Image: (left) drawing of a Severn Trow (wych barge) from Max Sinclair’s archive, courtesy Margaret Rowley (right, top to bottom): Saltworks from Dodderhill (now Vines Park), courtesy Paul Jones; Wych Barges on Severn, from Max Sinclair’s archive, courtesy Margaret Rowley

Later in the same trip, I met Paul Jones, a local historian and photographer. He showed me his collection of digitized photos some of which he had collected from the archive of a local women called Nelly Copson, who he had known well and who had told him many stories about Droitwich. The photographs included the Saltworks in Droitwich, salt workers, and the salt products packed up for sale and transport in many forms. It was hard to believe how many people’s lives were tied up in making salt.

Image: Salt workers, and salt packers. Photos courtesy Paul Jones

In October, I visited the monthly meeting of the Droitwich Arts Network where I presented my work in progress for The Ring and also carried out my specially designed salt-themed pub quiz, the ‘Brineteaser.’ This went down well with the D.A.N. members, and a serious attitude was made towards winning, although there were a few giggles when I asked them to guess the origin of the proverb: “Eternity makes room for a salty cucumber.”*

Image: Katy reading out quiz at Parks Cafe

Meanwhile, I’ve been at work in my studio in Brighton, experimenting with salt. I’ve been making salt blocks and forms and also placing different objects in salt solution to see what results. The results are often unexpectedly beautiful. Over time, crystals form, transforming the original object.

Image: Salt crystals in my studio

As I’ve been developing my idea for the Ring next year all this research has combined to form a proposal, which I have now had the good news has been accepted. The final artwork will be event-based, taking place over a series of events in Spring/Summer 2018 which coincide with local festivals. The event will begin with a Canal barge journey from Gloucester Docks to Droitwich, arriving in Vines Park, Droitwich at the St Richards Canal Festival. This journey, using a heritage working boat, will re-enact in reverse the last journey of a wych barge along the Droitwich canal, which according to Max Sinclair took place in 1916, carrying hayricks for the army in France.[1] ‘Bow hauled by men chanting sea-shanties, she was loaded at Mildenham Mill with two hayricks commandeered by the army for feeding horses in France.’[2] 2018 is the 45th anniversary of the start of the restoration of the Droitwich canals, and 100 years since the end of World War 1,[3] and St Richard’s festival will also be celebrating of the life of Max Sinclair.[4]

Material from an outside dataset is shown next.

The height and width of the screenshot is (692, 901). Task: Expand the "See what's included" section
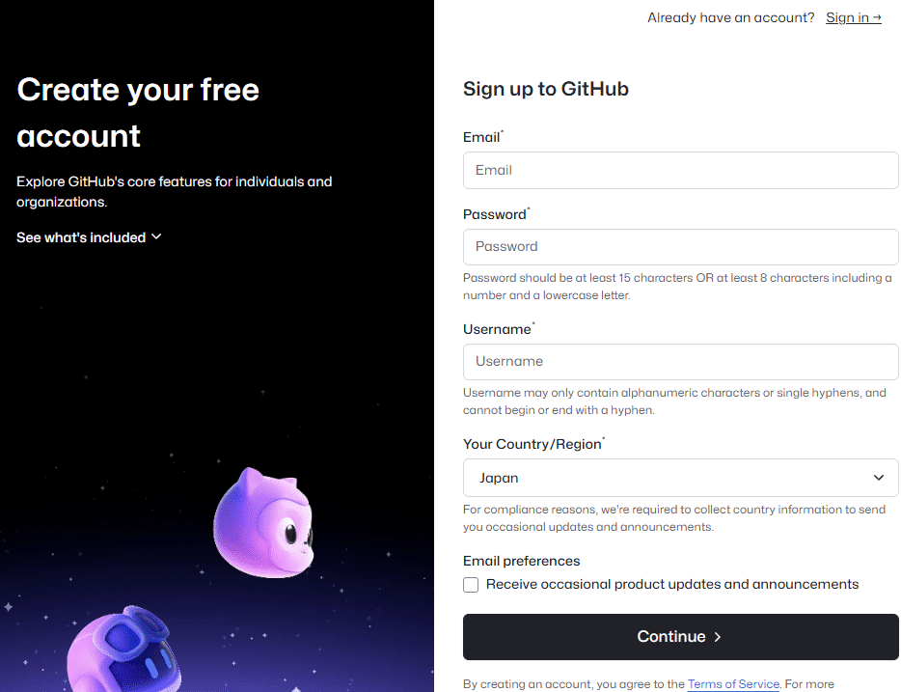point(81,236)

The barge will be loaded up with salt from all over the world at Gloucester Docks, and then when the salt arrives at Droitwich it will form part of a salt pavilion which along with the newly produced Droitwich salt becomes part of an International salt collection. After the event, this display will be taken to the Salt Museum at Droitwich Heritage Centre where it will be on display over the Summer. In September 2018, as part of Salt Fest, the salt pavilion will return to Vines Park and be loaded back onto a barge for its farewell journey. As part of the project I will be making a film of the journey and a special limited edition map of the salt connections to and from Droitwich, both past and present. I’m looking forward to next year and seeing all these plans come together…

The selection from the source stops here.